По всему было видно, что Кирилэ успел здорово набраться у котла, — уж очень он раскраснелся. Опрокинув еще одну чашку, он с жаром заговорил о коллективном хозяйстве. У него были свои сомнения, и он выложил их открыто, не таясь, как Мэкицэ.
— Ежели и впрямь работать по-честному и получать по заслугам, я всех за пояс заткну. Только ты, браток, мог бы обойти меня, потому как и силы тебе не занимать и умения… Но ты говоришь, что не вступишь, а это, брат, худо… Ведь если не вступят в хозяйство надежные люди, на которых можно опереться, так и миром ничего не добьемся, а если бы записались ты да Минэ Пуйя, мы объединились бы в одну ватагу семей двадцать — тридцать и таких чудес бы натворили! Но что с вами поделаешь, коли сомневаетесь. Напутал здесь что-то матрос.

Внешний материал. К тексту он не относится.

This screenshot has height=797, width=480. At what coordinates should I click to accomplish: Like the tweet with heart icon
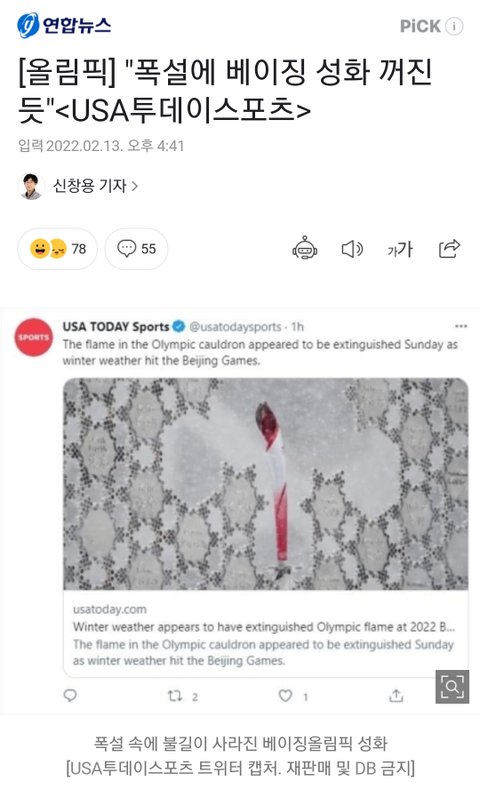click(286, 695)
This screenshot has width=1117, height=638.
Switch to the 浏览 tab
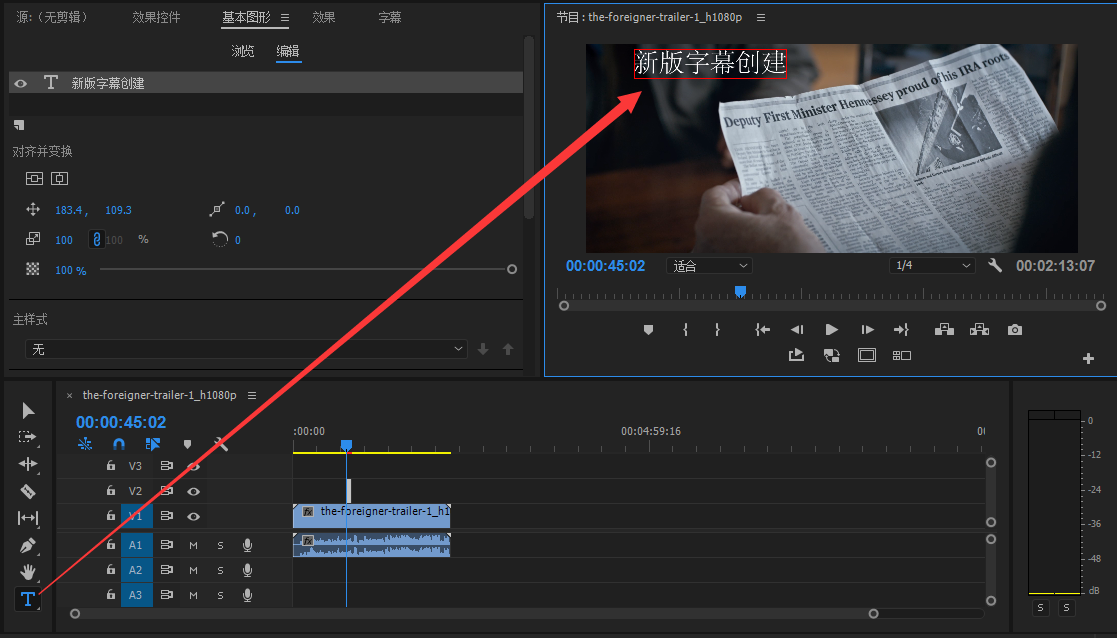click(243, 51)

— Да он только хвалится, что матрос, — вспыхнул Мэкицэ, — никакой он не матрос. Доду-инвалид сказал мне, что он напялил эту матросскую тельняшку только теперь, когда его назначили уполномоченным по заготовкам.

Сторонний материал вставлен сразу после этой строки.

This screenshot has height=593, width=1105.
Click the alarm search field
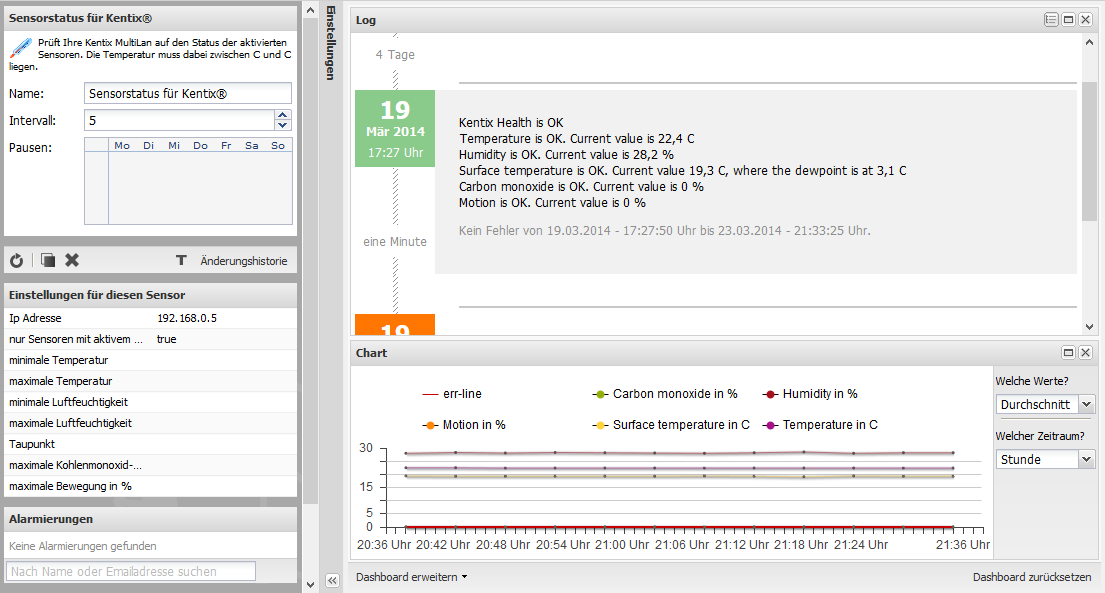[x=131, y=571]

— С коллективом, как со свадьбой, никого нельзя тянуть силком, — снова принялся рассуждать Кирилэ. — Ведь всю жизнь придется жить, как порешил теперь. Вот так-то! — с облегчением вздохнул он. Эта длинная речь потребовала от него непривычного напряжения.

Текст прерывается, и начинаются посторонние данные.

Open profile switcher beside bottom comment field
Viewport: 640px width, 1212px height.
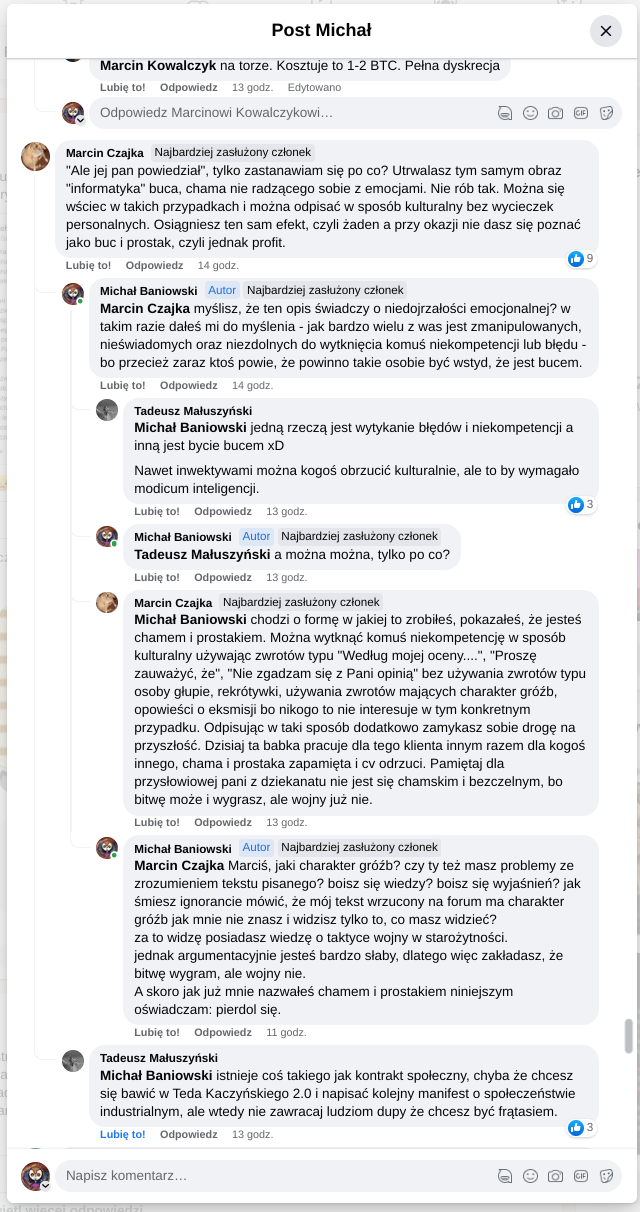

Выпив еще по чашке, они опустошили кувшин. Дождь громче зашумел под порывами ветра, а темень за окном стала густой и черной, как деготь. Кирилэ Бумбу пригрелся, и ему не хотелось уходить: лицо у него стало багровым, глаза пылали, как огонь на ветру. Он расстегнул кожух и вытянул под столом ноги, такие длинные, что постолы высунулись с другой стороны. Мэкицэ тоже не помышлял о сне; кроме того, он поджидал еще одного друга, Минэ Пуйя, от которого надеялся узнать еще что-нибудь о коллективном хозяйстве.
— Ну а теперь давай закусим, — с искренним радушием предложил Мэкицэ. — Заодно и винцо попробуем. Оно, правда, еще мутное, горьковатое, язык щиплет, но все равно хорошее.
— Отведаем, браток, — еще больше развеселился Кирилэ. — Вот потому-то я и люблю бывать у тебя…
Тия беспокойно заерзала на кровати и скривилась, как от кислого, поглядывая на мужа злыми, совиными глазами. Но Мэкицэ встал как ни в чем не бывало, взял со шкафчика за дверью глиняную крынку и вышел, чтобы наполнить ее вином из стоявшей под навесом бочки.
— Поджарь-ка нам пастрамы[5], — вернувшись, приказал он Тие.
— Да ведь она еще не готова, Барбу, — елейным голосом возразила женщина.
— Давай такую, какая есть, — поторопил ее Мэкицэ.
Когда Тия подавала им шипящую на сковороде баранью пастраму, которая наполнила дом острым, будоражащим аппетит запахом, вошел Минэ Пуйя. Он был стройнее, чем друзья, но такой же высокий, жилистый, крепкий. Его приход искренне обрадовал Мэкицэ, и он сразу же потащил приятеля к столу поесть и выпить за компанию. Минэ оставил кожух сохнуть в сенях, отряхнул от дождя меховую шапку, так что пол сразу потемнел в этом месте, и уселся за стол, снова напялив ее на голову. Эту высокую шапку из сероватого барашка он носил с заломленным верхом, глубоко надвинув на левую бровь, как привык надевать еще в юности.